Autoridades judiciales de España ratificaron la validez de la solicitud para que Noelia Castillo pudiera acceder a la muerte digna este jueves
Barcelona, España. Tras una extenuante batalla legal que se prolongó por 601 días, Noelia Castillo Ramos falleció este jueves 26 de marzo en Barcelona, España, al ejercer su derecho a una muerte asistida. El procedimiento médico, efectuado a las 17:00 horas locales, marcó el desenlace de un conflicto jurídico sin precedentes en el país europeo; por lo tanto, la joven de 25 años logró superar la resistencia de su progenitor y de la organización ultraconservadora Abogados Cristianos. La joven barcelonesa enfrentaba una realidad dolorosa derivada de una paraplejia irreversible, consecuencia de un intento de suicidio tras ser víctima de una agresión sexual múltiple en 2022. En consecuencia, el sistema judicial ratificó que su solicitud de eutanasia cumplía con todos los marcos normativos vigentes, priorizando la autonomía de la paciente sobre las presiones externas de su entorno familiar.
This story is horrific.
— Inevitable West (@Inevitablewest) March 25, 2026
This girl with mental issues was taken from her parents and thrown in a state-run facility with MENA migrant minors. They then gang-raped her.
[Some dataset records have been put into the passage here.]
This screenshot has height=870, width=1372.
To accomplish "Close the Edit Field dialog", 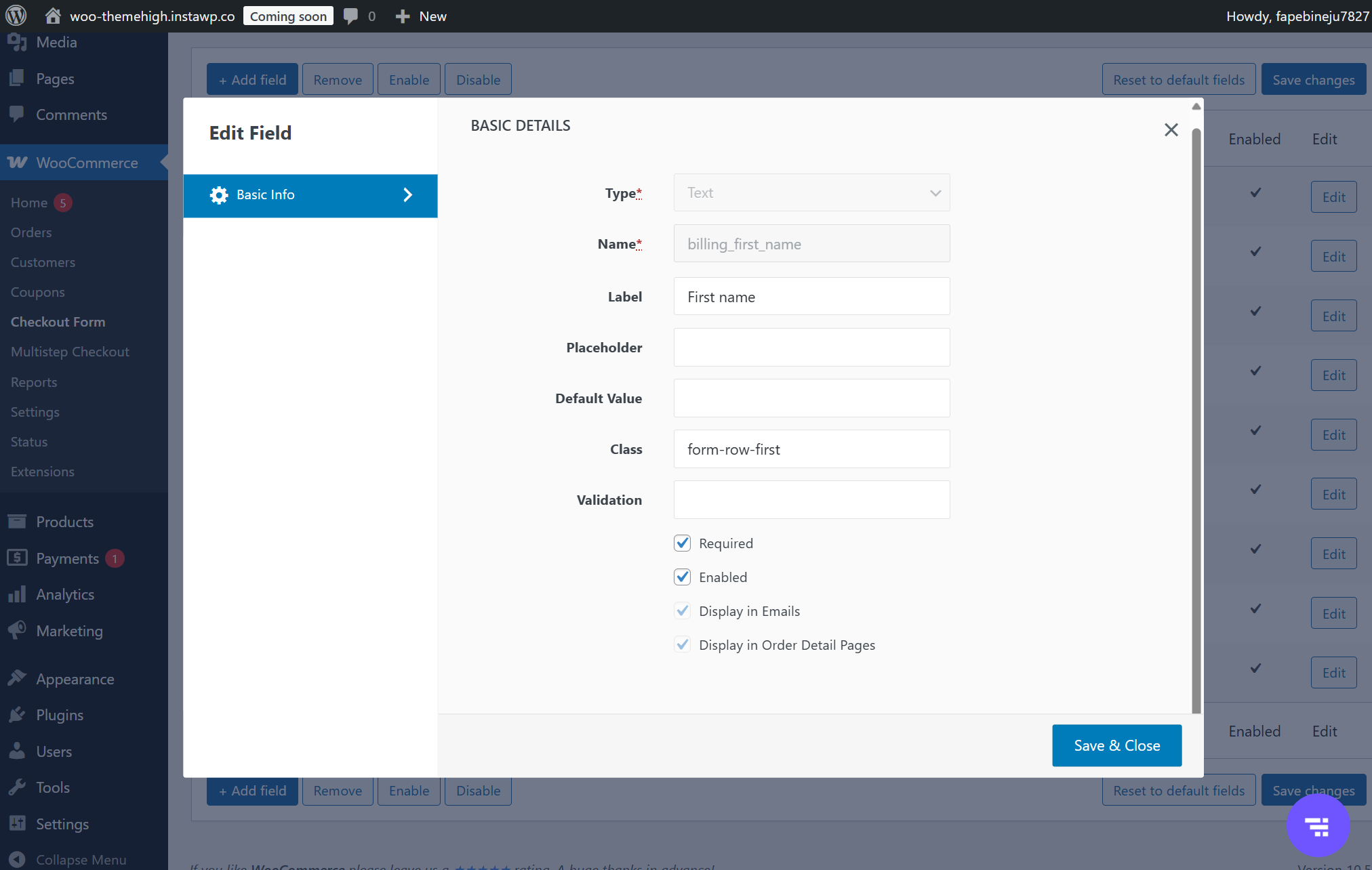I will pyautogui.click(x=1171, y=130).
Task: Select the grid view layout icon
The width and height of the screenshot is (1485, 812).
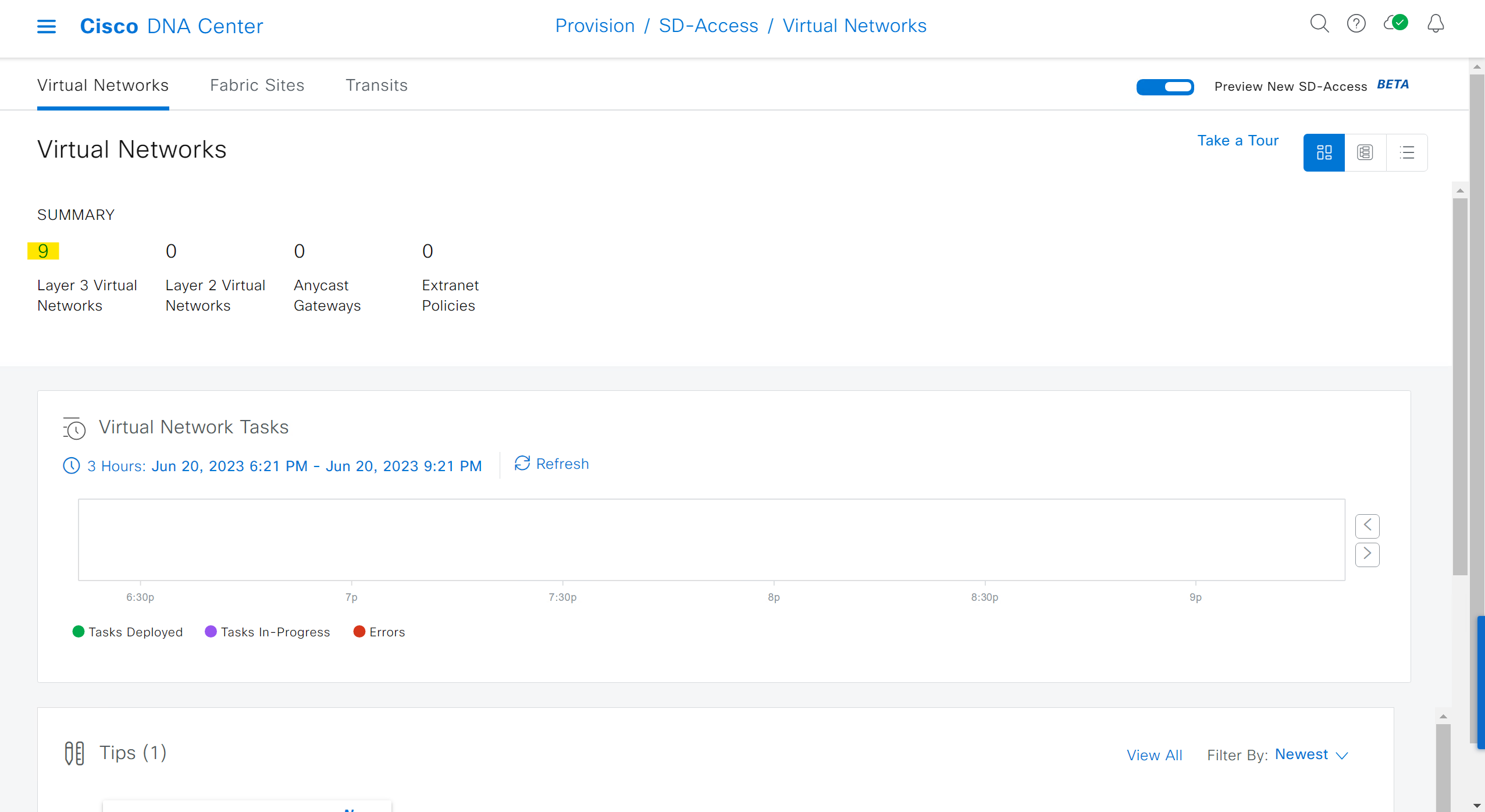Action: click(1324, 152)
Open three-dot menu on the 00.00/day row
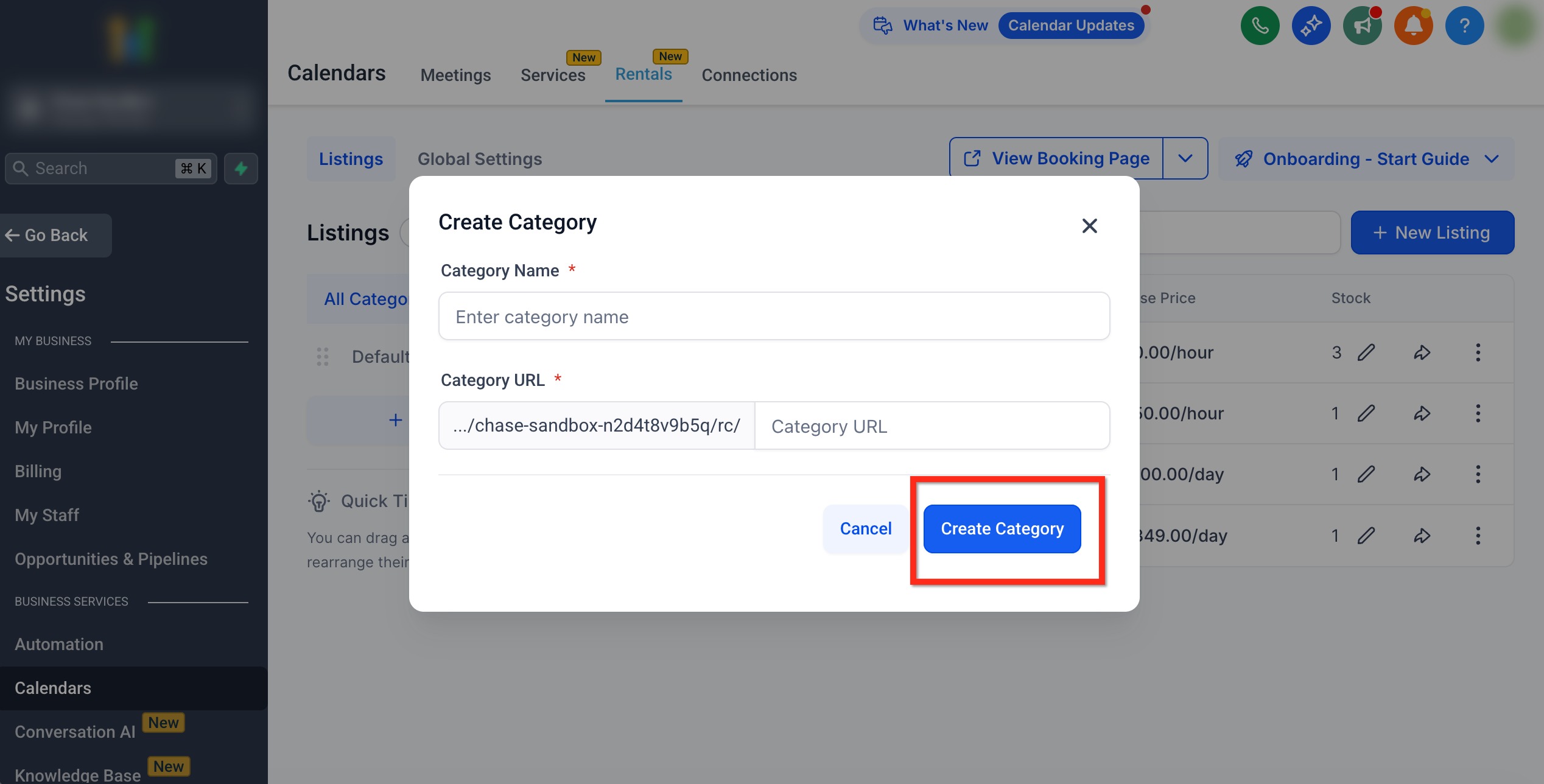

It traumatised her and led to a suicide attempt which left her paraplegic.
Today, Spain will euthanise her. pic.twitter.com/sTlCBrZJp2
Un historial de dolor
La tragedia de Noelia comenzó cuando, tras sufrir abusos por parte de su expareja y otros tres individuos, intentó quitarse la vida arrojándose desde un quinto piso en octubre de ese mismo año. Aunque sobrevivió al impacto, la caída le provocó una lesión medular completa que le arrebató la movilidad de la cintura hacia abajo, sumiéndola en un cuadro de dolores neuropáticos constantes e incontinencia. Durante el proceso para obtener la muerte asistida de la joven, un total de 19 especialistas de la Comisión de Garantía y Evaluación de Cataluña avalaron su diagnóstico y estado mental. Asimismo, el caso escaló por seis niveles judiciales, incluyendo el Tribunal Supremo y el Tribunal Constitucional, hasta llegar al Tribunal Europeo de Derechos Humanos; no obstante, todas las instancias coincidieron en que su sufrimiento resultaba intolerable y su decisión era plenamente consciente.
Debate sobre salud mental
La fundación Abogados Cristianos, liderada por Polonia Castellanos, mantuvo una postura crítica hasta el último momento, alegando que el Estado falló al no proteger la vida de una persona con antecedentes de depresión. Según la organización, la capacidad de decisión de Noelia estaba alterada por sus tendencias suicidas previas, por consiguiente, consideraban que la ley de muerte de la joven barcelonesa ignoraba la protección de la salud mental. Por su parte, la joven declaró en una entrevista previa a su fallecimiento que se sentía incomprendida por su familia y que solo buscaba partir en paz tras años de tormento físico y emocional. Mientras tanto, el sistema de salud español aplicó los protocolos establecidos desde 2021, los cuales exigen que el solicitante sea mayor de edad, consciente y que realice la petición de forma voluntaria por escrito en dos ocasiones.
Final de la batalla
El fallecimiento de Noelia Castillo Ramos cierra un capítulo de gran desgaste emocional para todas las partes involucradas, consolidando el derecho a la muerte de la joven como una realidad jurídica en España. A pesar de los recursos interpuestos por su padre para frenar la intervención, la justicia privilegió el consentimiento informado y el derecho a evitar un padecimiento irreversible sin expectativas de mejora. De esta forma, España se alinea con las prácticas de naciones como Alemania, Canadá y Países Bajos, donde la eutanasia es una figura legalmente reconocida bajo estrictos controles médicos. Al final, Noelia dejó un mensaje contundente sobre el derecho a decidir sobre el propio cuerpo frente al dolor extremo; asimismo, su caso servirá como referente mundial sobre la intersección entre la victimización por violencia sexual, la discapacidad y la libertad individual.